# High-risk lifetime Gail model ICD-9 code?



## chembree (Oct 25, 2013)

We have had several breast MRIs ordered for a high Gail model score. I have searched the ICD-9 book and cannot find any code that seems appropriate. Does anyone know of a code that represents this? 

Example:

BILATERAL BREAST MRI WITH AND WITHOUT CONTRAST 

INDICATIONS: High-risk lifetime Gail model score of 30.3%.

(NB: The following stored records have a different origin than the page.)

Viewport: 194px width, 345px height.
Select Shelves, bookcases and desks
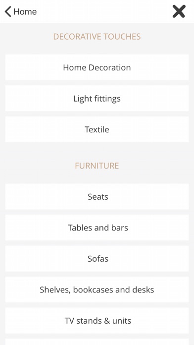pos(97,289)
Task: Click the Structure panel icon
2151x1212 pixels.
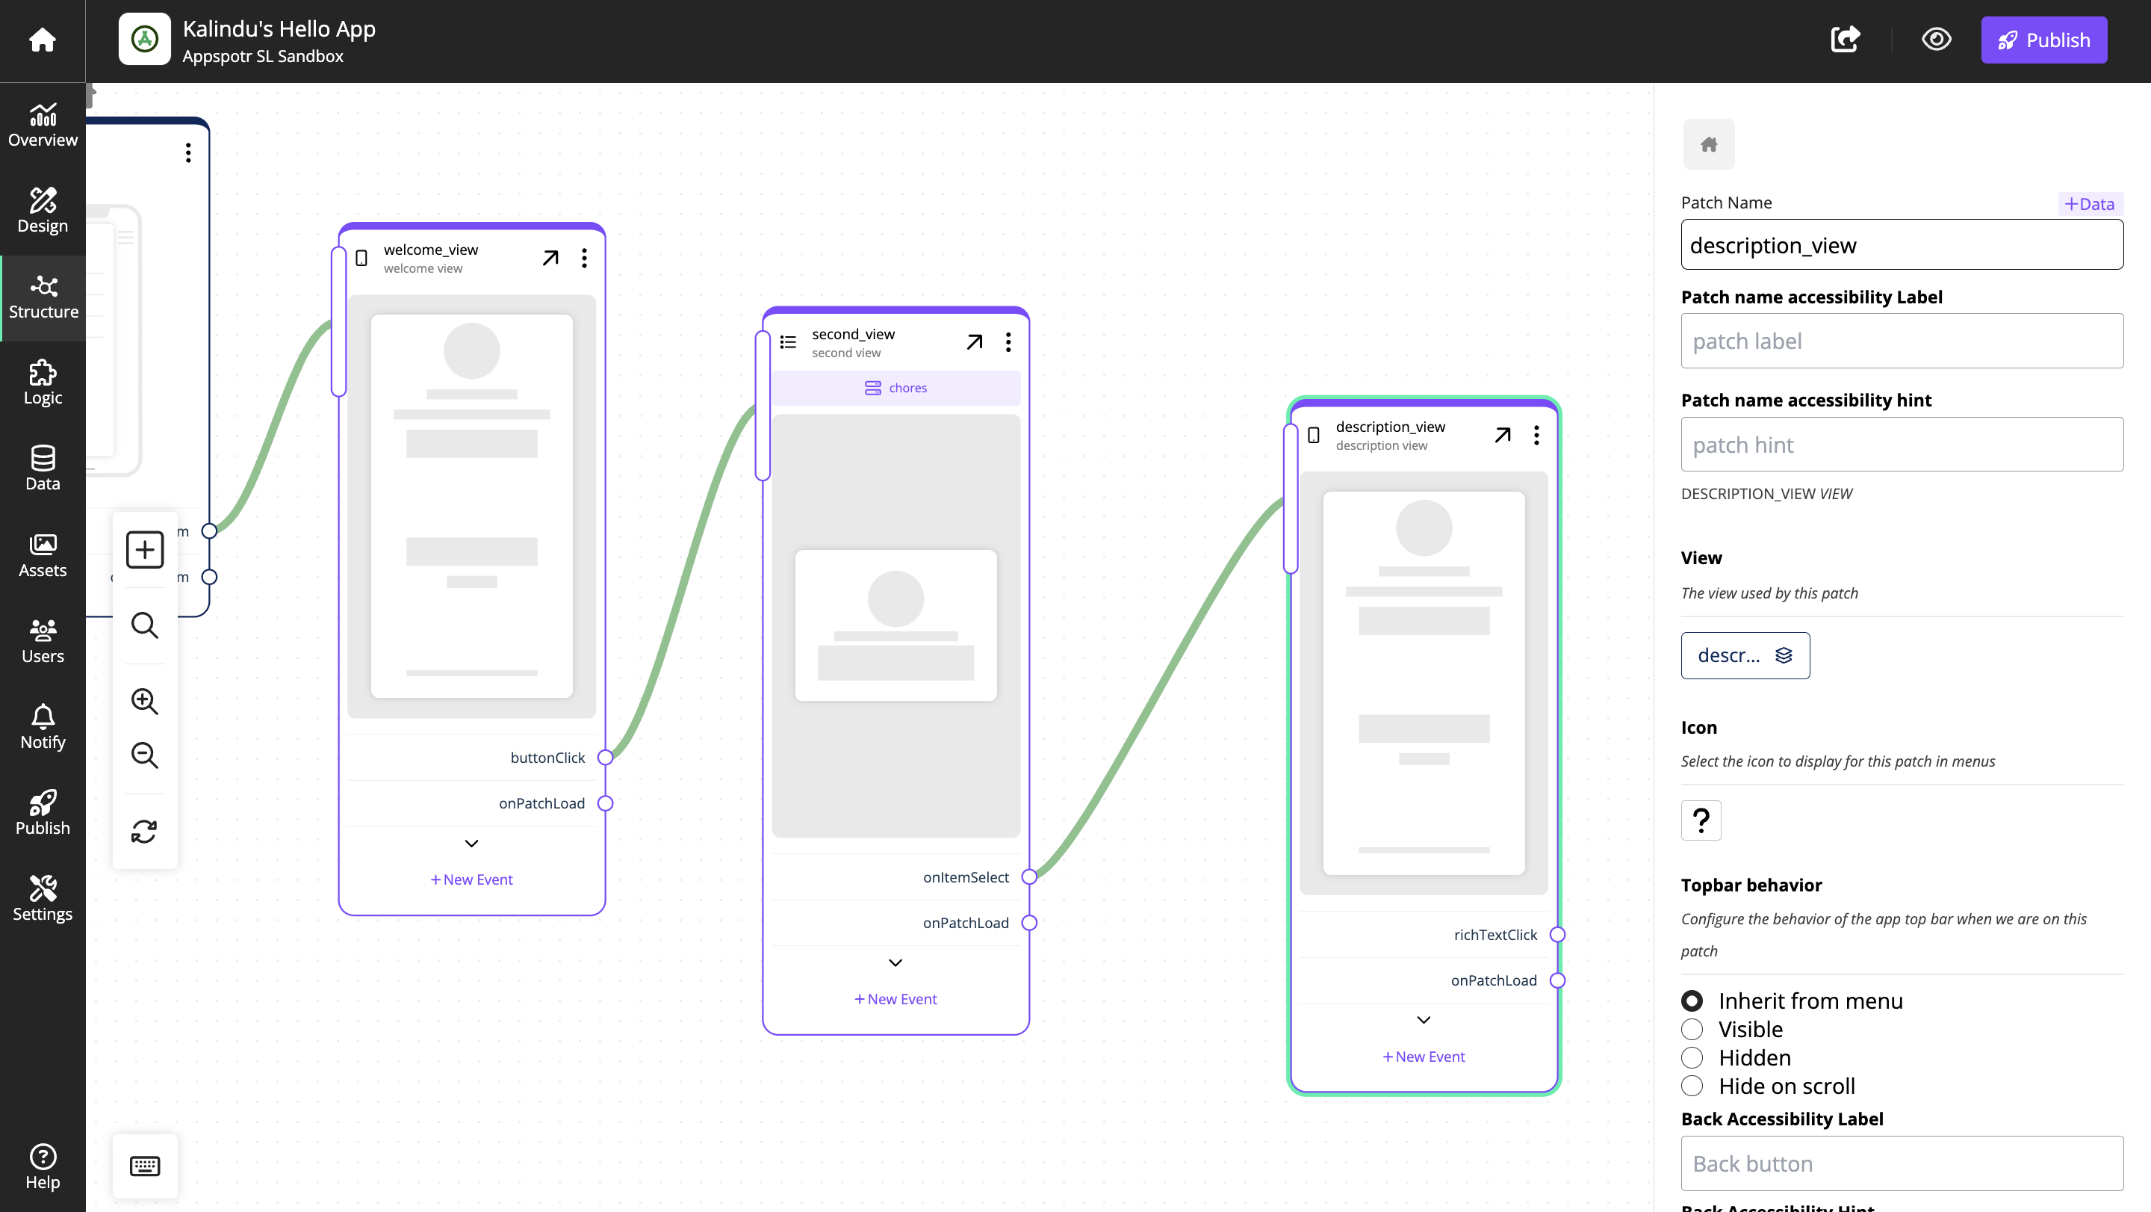Action: pos(43,297)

--------------------------------
The Breast Cancer Risk Assessment Tool (the Gail model) was designed by researchers at the National Cancer Institute and the National Surgical Adjuvant Breast and Bowel Project as a tool for health care providers. The tool calculates a woman's risk of developing breast cancer within the next five years and within her lifetime (up to age 90). It takes into account seven key risk factors for breast cancer. 

•Age 
•Age at first period 
•Age at the time of the birth of her first child (or has not given birth)
•Family history of breast cancer (mother, sister or daughter) 
•Number of past breast biopsies 
•Number of breast biopsies showing atypical hyperplasia 
•Race/ethnicity 

------------------------------
I have considered V76.19 other screening breast examination- but these reports are not referred to as screenings. I have also considered V84.01 Genetic susceptibility to malignant neoplasm of breast but the ICD-9 book says use the as a secondary code. 

Any thoughts?


----------